The National Gallery of Australia has had to set up an internal panel to find out where a statue they bought four years ago actually comes from. it's a shame they did not do that before they decided to buy it, as it turns out that there are suspicions that the gallery's 900-year-old bronze Shiva as Lord of the Dance (Nataraja) has been identified as a possible match with a statue stolen from a temple in Tamil Nadu. The Canberra Shiva was purchased from New York dealer Subhash Kapoor, in the same year as the Shiva statue from Suthamalli in Tamil Nadu -- alleged to be the same as the Canberra Shiva -- was reportedly stolen. When they've worked out where the statue and 20 other artworks purchased from Mr Kapoor actually came from, their "future will then be determined by the NGA council based on "hard evidence"...". So basically what they are saying is that until now they have quite happily acquired objects like these without any hard evidence to exclude illicit origins?
If it is proven that Shiva was stolen, the NGA would return it to India. "We would have to return it, there is no alternative," {gallery director] Mr Radford said. He said the gallery had documents to prove the history of Shiva's ownership before 1970, when a UNESCO convention was formed to prevent trade in stolen antiquities. This week he showed The Australian a printed summary of the statue's provenance, but not its details. [...] Mr Radford said a photograph purporting to be of the Suthamalli Shiva was different from the statue in the NGA. However, he conceded that documentation of Shiva's previous ownership could be fraudulent and that the statue could have been traded illegally. If the NGA has been a victim of fraud, it will seek financial restitution from Mr Kapoor.

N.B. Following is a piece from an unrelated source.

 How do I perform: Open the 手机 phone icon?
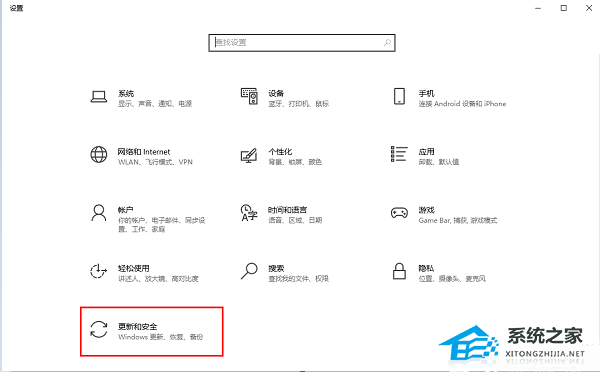(x=399, y=96)
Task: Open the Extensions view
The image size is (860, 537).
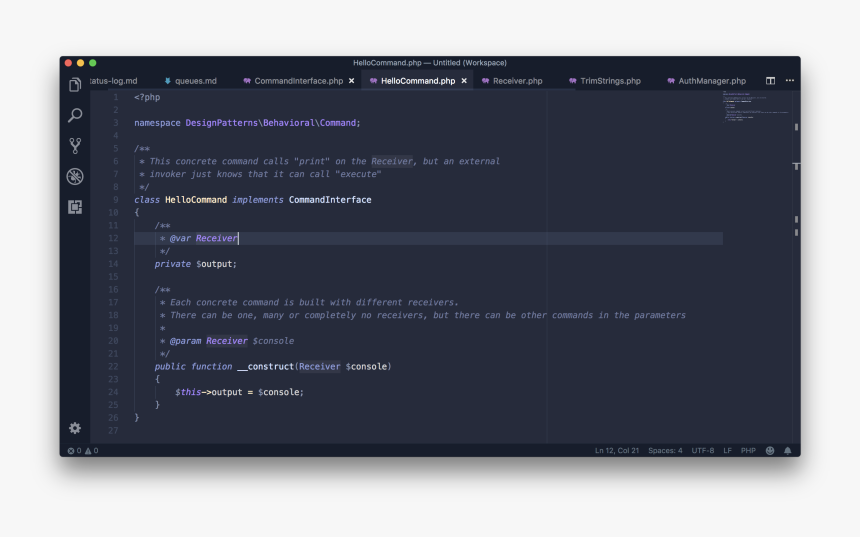Action: pyautogui.click(x=75, y=206)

The gallery said that, as a precautionary measure, it had moved to be listed as a creditor of Mr Kapoor's company, Art of the Past.
I would also say if the Gallery's examination of the collecting history of the object shows that in the recent past it had been altered to obscure its origins (leading to the Gallery being defrauded) then the onus is on them to identify when, and by whom, those alterations were made and what connection that has with any seller they want to accuse.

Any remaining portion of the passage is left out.